In the middle of the busy district of Sultanahmet lies iconic mosques and museums that exist from the Roman Empire and have witnessed war and victory thousands of years ago.




The Blue Mosque, also known as Sultan Ahmed Mosque, was built between 1609 and 1616. The doors close five times a day for tourists to serve its purpose for Muslims. It was called the Blue Mosque because of the more than 20,000 intricate handmade ceramic blue tiles décor inside the mosque.




Adjacent to the Blue Mosque is the Hippodrome—an ancient square that was once an arena for gladiatorial combat during the Roman Empire and where social activities such as  circus and chariot racing during the Byzantine Empire happened.




Nearby, the gate to Topkapi Palace can be found. It became the royal residence of Sultan Mehmet II, the youngest  Ottaman sultan who  conquered Constantinople (former name of Istanbul). At the far-end location of the palace, one can admire the bewildering view of the Golden Horn, Bosphorous, and Sea of Marmara.

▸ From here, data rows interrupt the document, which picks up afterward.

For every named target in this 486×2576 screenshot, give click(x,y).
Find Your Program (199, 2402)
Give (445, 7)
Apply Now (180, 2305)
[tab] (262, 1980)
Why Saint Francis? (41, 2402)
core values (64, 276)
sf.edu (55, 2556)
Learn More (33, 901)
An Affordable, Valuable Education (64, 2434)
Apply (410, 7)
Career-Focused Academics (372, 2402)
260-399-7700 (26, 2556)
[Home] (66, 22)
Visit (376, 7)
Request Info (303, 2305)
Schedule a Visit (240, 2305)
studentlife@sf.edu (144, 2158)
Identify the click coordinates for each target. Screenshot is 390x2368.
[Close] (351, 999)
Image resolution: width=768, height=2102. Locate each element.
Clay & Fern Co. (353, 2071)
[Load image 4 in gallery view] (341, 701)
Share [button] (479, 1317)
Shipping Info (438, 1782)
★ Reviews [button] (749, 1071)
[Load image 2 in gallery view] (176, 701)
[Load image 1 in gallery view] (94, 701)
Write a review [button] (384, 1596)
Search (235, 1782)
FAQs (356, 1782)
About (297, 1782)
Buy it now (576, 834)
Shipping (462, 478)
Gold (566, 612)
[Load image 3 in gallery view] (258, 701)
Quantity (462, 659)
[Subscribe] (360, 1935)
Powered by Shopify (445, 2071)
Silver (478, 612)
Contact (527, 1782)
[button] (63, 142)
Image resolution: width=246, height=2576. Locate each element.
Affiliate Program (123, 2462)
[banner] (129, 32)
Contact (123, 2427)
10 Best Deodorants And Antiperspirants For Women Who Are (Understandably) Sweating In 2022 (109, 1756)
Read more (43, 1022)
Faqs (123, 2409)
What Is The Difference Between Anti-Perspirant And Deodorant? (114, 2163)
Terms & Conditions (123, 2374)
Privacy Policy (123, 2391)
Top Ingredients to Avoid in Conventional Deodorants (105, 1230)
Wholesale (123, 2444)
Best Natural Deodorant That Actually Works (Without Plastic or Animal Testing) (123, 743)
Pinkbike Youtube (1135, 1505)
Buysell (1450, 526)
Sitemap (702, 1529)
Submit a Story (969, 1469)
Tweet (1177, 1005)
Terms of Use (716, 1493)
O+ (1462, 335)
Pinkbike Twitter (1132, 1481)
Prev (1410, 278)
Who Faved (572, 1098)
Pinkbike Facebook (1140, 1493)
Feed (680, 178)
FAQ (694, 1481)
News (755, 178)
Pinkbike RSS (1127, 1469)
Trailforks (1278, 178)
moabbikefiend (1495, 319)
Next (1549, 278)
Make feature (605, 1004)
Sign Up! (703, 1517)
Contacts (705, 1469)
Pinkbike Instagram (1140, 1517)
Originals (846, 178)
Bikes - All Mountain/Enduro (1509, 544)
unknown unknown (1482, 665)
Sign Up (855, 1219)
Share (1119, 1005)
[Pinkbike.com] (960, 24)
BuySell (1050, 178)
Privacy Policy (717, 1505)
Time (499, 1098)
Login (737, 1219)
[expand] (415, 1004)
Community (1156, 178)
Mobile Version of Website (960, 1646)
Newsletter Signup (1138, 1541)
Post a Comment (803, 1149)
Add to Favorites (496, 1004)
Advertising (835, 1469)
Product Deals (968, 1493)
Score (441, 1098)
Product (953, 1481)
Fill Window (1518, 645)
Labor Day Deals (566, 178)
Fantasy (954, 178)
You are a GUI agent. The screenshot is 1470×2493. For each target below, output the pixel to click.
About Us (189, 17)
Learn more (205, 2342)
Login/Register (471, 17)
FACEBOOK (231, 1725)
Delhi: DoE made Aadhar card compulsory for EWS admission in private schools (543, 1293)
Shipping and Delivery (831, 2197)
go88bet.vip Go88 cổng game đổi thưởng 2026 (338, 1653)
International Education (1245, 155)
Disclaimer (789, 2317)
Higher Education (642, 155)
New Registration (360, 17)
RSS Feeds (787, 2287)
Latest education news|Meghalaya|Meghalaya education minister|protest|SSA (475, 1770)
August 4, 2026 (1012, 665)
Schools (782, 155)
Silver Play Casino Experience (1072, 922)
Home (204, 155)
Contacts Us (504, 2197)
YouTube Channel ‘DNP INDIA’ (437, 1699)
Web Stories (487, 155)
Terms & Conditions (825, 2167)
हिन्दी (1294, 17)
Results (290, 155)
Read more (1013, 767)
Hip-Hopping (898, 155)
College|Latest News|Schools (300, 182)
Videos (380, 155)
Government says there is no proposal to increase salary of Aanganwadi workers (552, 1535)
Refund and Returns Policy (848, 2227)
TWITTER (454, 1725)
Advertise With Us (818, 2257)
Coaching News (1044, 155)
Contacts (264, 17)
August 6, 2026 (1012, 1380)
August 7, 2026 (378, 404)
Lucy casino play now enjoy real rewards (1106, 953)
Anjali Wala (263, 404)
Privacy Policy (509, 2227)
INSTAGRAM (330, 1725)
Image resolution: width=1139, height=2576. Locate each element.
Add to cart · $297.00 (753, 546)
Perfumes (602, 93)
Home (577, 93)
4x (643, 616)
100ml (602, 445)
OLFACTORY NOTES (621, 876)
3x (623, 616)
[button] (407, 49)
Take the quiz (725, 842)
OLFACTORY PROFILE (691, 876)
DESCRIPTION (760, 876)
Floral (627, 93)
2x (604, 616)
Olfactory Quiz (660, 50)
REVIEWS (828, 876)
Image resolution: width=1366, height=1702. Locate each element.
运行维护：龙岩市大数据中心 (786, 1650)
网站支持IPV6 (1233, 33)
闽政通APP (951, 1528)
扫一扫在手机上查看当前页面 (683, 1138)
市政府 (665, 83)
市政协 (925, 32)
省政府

For us, the most historic architecture in Sultanahmet is the majestic Hagia Sophia. It was in year 360 when the first church ordered by Constantine the Great was built in the exact location. The Hagia Sophia faced several reconstructions due to public riots and natural calamities but the location remains the same. During the reign of Sultan Mehmet II, he ordered for the Hagia Sophia to be converted into a mosque in 1453.  Then, in 1934, Mustafa Kemal Ataturk, the founder of Turkish Republic, ordered to transform it into a museum.